Bird flu researchers suspend study of deadlier mutations
(Reuters) – Researchers studying a potentially deadlier, airborne version of the bird flu virus have voluntarily suspended their studies for 60 days because of concerns it could be used as a devastating form of bioterrorism, according to a letter published in the journals Nature and Science on Friday.
Ron Fouchier of Erasmus Medical College in the Netherlands, Adolfo Garcia-Sastre of Mount Sinai School of Medicine in New York and Yoshihiro Kawaoka of the University of Wisconsin, Madison, defend the research as crucial to public health efforts to detect when the H5N1 influenza virus might change in the wild in a way that could spark a pandemic.
But they are bowing to widespread fear that the mutant viruses “may escape from the laboratories” and be used to create a bioterror weapon, they wrote.
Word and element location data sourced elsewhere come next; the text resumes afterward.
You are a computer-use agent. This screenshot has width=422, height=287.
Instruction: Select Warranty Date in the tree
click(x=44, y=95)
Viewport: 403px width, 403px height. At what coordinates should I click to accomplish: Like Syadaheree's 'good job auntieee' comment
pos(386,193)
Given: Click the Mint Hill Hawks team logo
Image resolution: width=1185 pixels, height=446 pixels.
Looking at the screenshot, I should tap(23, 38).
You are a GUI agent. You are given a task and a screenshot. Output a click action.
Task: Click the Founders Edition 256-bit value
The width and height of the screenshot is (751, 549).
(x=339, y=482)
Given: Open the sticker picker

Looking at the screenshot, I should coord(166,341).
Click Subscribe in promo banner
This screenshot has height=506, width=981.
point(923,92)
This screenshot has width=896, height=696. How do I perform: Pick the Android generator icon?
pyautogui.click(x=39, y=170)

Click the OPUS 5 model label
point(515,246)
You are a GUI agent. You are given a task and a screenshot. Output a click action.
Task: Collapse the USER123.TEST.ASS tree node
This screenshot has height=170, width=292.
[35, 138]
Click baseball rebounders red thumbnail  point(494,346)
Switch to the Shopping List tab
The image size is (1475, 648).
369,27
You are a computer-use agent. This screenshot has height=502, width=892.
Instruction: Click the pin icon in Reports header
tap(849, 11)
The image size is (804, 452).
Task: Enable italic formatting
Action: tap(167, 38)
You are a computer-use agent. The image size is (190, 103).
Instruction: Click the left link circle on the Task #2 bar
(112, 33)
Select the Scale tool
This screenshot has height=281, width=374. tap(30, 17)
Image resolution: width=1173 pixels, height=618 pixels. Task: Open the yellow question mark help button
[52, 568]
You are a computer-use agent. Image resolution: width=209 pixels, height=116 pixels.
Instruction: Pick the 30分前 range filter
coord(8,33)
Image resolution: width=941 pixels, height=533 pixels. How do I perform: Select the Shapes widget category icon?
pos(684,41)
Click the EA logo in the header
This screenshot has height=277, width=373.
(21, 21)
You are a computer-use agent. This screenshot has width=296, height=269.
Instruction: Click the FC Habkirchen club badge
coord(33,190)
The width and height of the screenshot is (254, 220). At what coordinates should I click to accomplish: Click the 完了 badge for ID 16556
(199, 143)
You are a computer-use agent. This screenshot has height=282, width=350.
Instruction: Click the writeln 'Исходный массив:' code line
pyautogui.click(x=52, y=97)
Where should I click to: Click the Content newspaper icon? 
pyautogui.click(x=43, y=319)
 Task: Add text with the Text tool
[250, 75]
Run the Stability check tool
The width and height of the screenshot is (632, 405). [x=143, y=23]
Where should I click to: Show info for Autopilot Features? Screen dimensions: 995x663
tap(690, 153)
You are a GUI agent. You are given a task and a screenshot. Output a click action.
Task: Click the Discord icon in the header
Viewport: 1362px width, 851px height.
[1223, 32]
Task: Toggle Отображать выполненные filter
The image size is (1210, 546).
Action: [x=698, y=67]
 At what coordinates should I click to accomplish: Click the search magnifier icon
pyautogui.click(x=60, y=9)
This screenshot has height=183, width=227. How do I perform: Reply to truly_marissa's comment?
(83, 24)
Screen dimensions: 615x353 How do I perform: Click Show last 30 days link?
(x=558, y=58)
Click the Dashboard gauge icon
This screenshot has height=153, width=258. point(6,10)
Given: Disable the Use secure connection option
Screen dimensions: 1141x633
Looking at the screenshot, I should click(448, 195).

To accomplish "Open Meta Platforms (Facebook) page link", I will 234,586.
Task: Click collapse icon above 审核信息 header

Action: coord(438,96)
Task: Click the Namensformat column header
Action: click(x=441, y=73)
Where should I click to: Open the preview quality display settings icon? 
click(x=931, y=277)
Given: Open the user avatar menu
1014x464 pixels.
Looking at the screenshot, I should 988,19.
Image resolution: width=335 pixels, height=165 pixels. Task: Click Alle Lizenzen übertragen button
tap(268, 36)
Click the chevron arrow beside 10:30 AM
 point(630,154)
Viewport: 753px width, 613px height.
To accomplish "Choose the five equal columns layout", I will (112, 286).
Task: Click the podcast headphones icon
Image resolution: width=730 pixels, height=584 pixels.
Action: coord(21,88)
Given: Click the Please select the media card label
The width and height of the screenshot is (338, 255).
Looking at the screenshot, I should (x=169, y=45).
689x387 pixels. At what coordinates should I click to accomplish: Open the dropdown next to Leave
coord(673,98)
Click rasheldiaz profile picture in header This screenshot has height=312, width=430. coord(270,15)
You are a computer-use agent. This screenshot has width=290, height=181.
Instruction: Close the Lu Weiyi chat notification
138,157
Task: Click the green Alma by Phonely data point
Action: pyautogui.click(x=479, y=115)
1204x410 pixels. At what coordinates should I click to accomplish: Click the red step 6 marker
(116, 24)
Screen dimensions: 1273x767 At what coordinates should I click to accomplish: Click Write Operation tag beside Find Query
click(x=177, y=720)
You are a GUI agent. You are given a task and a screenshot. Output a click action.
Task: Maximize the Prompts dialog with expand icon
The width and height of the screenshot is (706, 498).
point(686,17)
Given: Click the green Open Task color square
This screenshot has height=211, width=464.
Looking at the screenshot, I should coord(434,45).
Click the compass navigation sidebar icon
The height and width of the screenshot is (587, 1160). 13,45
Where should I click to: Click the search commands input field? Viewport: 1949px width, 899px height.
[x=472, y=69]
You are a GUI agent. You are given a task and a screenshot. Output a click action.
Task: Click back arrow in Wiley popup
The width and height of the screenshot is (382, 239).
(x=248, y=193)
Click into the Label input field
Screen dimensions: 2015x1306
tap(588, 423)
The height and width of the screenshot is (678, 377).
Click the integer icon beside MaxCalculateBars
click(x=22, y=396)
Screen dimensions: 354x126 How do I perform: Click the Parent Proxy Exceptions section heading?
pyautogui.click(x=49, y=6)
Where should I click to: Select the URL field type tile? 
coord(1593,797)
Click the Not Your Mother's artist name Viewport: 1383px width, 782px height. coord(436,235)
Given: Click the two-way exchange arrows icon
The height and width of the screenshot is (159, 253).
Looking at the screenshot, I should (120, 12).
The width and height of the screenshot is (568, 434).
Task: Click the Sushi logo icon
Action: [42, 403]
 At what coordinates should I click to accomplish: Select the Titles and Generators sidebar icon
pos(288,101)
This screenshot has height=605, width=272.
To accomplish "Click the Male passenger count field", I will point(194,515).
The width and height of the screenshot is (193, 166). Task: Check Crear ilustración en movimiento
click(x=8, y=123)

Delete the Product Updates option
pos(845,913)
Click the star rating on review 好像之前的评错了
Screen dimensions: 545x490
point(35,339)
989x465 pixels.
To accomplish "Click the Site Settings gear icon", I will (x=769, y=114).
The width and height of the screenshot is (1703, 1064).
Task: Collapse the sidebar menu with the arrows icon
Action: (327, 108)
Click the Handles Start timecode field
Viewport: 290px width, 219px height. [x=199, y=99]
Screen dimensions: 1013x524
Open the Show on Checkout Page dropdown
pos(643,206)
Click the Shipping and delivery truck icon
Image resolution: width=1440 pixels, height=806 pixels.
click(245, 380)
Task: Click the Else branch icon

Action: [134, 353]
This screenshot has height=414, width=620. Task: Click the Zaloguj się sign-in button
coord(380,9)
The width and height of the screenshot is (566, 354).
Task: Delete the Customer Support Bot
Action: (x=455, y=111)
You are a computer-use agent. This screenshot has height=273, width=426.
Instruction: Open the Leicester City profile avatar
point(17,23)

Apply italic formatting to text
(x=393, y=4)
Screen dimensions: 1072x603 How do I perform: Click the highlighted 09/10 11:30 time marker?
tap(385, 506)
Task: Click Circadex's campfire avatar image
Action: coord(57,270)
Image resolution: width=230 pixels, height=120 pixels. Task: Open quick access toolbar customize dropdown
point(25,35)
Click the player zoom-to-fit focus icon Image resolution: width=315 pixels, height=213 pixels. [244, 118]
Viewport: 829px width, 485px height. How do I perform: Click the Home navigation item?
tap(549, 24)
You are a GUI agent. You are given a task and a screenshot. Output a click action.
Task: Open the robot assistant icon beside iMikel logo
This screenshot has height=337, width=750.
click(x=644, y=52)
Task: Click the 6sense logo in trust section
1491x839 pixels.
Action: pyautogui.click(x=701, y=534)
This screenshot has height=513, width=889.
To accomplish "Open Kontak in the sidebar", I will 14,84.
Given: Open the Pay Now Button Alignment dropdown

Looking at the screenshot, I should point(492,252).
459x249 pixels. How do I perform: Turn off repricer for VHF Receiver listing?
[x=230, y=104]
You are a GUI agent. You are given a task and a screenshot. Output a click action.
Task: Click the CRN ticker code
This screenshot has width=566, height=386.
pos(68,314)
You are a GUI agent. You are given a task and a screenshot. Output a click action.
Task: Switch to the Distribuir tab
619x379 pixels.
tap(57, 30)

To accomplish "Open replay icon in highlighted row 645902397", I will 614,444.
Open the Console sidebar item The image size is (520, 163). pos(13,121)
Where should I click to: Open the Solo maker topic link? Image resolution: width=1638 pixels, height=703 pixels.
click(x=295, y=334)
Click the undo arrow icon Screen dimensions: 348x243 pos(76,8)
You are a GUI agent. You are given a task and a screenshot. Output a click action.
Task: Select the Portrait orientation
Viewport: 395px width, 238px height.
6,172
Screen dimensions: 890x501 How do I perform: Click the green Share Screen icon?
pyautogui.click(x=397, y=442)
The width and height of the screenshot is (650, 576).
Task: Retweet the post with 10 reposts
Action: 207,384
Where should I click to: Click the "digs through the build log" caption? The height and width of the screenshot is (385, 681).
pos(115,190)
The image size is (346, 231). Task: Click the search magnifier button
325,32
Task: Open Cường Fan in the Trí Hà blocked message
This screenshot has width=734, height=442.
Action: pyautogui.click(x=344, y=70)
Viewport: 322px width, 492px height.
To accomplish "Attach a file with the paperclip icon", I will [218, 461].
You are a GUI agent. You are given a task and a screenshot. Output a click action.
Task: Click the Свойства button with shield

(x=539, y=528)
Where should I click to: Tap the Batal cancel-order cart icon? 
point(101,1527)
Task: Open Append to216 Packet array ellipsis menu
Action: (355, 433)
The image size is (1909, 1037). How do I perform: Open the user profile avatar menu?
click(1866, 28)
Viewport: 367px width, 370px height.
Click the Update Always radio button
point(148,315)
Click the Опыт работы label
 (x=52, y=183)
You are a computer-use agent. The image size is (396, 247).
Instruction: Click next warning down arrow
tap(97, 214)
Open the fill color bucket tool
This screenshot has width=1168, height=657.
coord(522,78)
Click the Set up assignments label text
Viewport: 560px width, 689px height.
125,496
A U.S. advisory committee in December had asked Science and Nature to censor details of the research from two teams that was submitted for publication. Biosecurity experts fear an airborne version transmissible between humans could spark a pandemic worse than the 1918-19 outbreak of Spanish flu that killed between 20 million and 40 million people.
The studies from Erasmus and the University of Wisconsin have shown that the mutant H5N1 can be transmitted through the air between ferrets, which are considered good models of how influenza viruses behave in people.
They have not taken the next step to see whether the altered virus can be transmitted the same way between people by coughing or sneezing, because such an experiment would be unethical.
To give the scientific community and governments time to determine whether the research can be conducted safely, the scientists write, “we have agreed on a voluntary pause of 60 days on any research involving highly pathogenic avian influenza H5N1 viruses” that can produce easily transmissible forms of the virus.
The researchers wrote that no experiments with live, mutant viruses “already shown to be transmissible in ferrets will be conducted during this time.”